尚、口頭だけで説明を終わらせようとする担当者には警戒しましょう。必ず書面での説明を求めてください。
ダイレクトの場合には電話説明が基本ですが、依頼すれば書面を送ってくれます。
2.示談交渉
相手との示談交渉です。
保険会社は現場の状況や過去の判例から判断して、客観的に示談内容を導いてきます。
示談は当事者同士で解決させるのは大変難しく、仮に解決に至ったとしても、その後の示談金等の授受まで考えると相当の期間を要します。ですから、示談交渉は保険会社に全て任せましょう。
ただし納得出来ない部分をそのままにしてはいけません。納得できない事項は、その場で保険会社に伝えて下さい。
一旦示談の相手側に伝わった事項を、後から取り消すことは極めて困難です。
また、一度示談手続きが完了すると、その後に内容を変更することは出来ません。
3.保険金の算定と支払い
加入している保険内容、自分が負った損害、事故の過失割合等に応じて支払われる保険料の算出と、支払い手続きです。事故の相手側への支払いも含みます。
4.被害者への対応
示談交渉の一部でもあるのですが、相手方へお見舞いなどを代行してくれることがあります。
ですが一般的には、加害者本人がお見舞いを行うことで、示談がスムースに進むと言われています。

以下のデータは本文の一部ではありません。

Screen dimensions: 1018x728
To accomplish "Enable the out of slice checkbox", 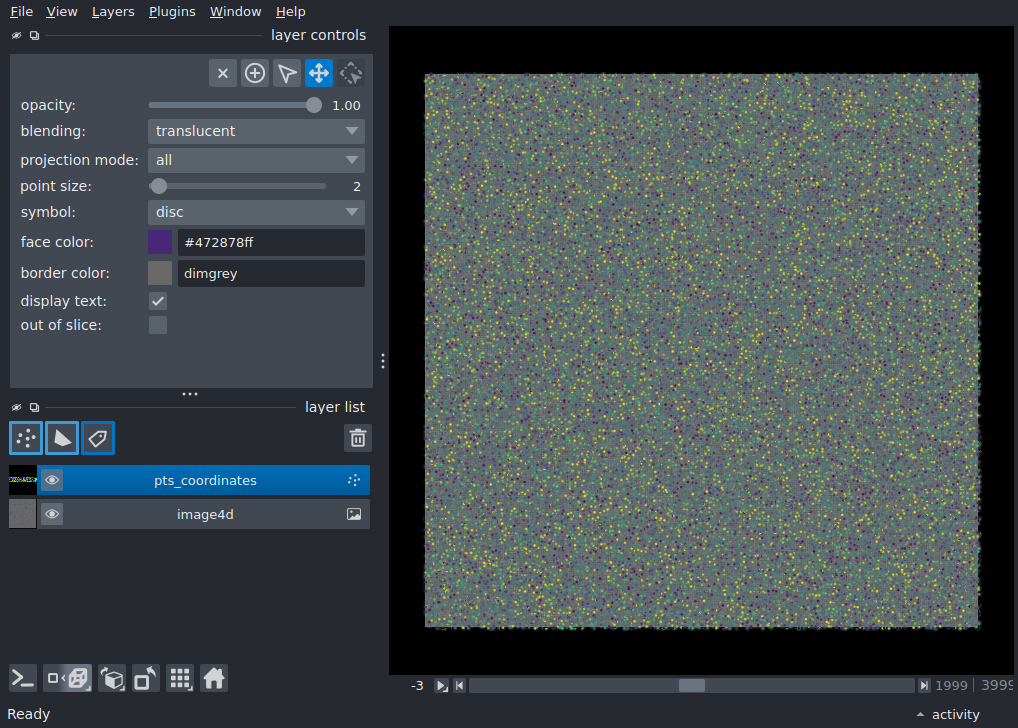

一旦保険会社への相談をしたうえで、お見舞いなどの対応は行った方が良いでしょう。
保険会社が出来ないこと
以下のような場合、保険会社は示談対応が出来ません。
1.相手側が100%悪い事故の場合
具体的には以下のようなケースです。
- 自分が停まっていた時に追突された事故
- 相手がセンターラインを越えてきたために起こった事故
- 相手が信号無視をしたことで起きた事故
このような100%相手が悪い事故の場合には、保険会社は相手との交渉が出来ません。
相手が100%悪い事故の場合には、賠償金の支払いが発生しないために、保険会社が交渉の当事者になれないためです。
当事者ではない者が示談交渉等を行うことは、弁護士法により弁護士にのみ認められた業務であるため、保険会社が行ってしまうと違法行為となってしまうのです。
このようなケースで対応できるのは弁護士となりますので、弁護士特約が付保されている場合にはその活用を検討しましょう。
賠償金が発生する場合、保険会社は賠償金を払う当事者となります。事故の当事者ではないのですが、賠償金を払う当事者として相手と直接話が出来るのです。
2.示談がまとまらず訴訟となった場合
その後の手続きは弁護士が行うこととなります。
保険会社が怠慢だったら。。。
あまり考えたくないことですが、大手保険会社もフタを開ければ一人の担当者が対応をするのですから、当然当たり外れはあります。
経験の差もあるでしょう。
満足の行く対応が得られないかもしれません。
そのような時でもその担当者の誠意や熱意を感じられれば少々は許せるものですが、単に怠慢である場合にはどうすれば良いのでしょう。
担当者の上司に訴えるというのも方法としては有りますが、保険会社の対応への苦情窓口として、日本損害保険協会が窓口を開いていますので、ご紹介します。
日本損害保険協会は保険会社のお目付け役のような立場ですので、単に訴えを聞くだけではなく、然るべき対応策を示してくれるかもしれません。
どうしても解決策が見いだせない場合には、相談してみてください。
但し、日本損害保険協会への相談を行うことで、任意保険会社の担当者との関係は緊張状態になるか、終わるかの何れかと思いますので、その点はよくご検討を。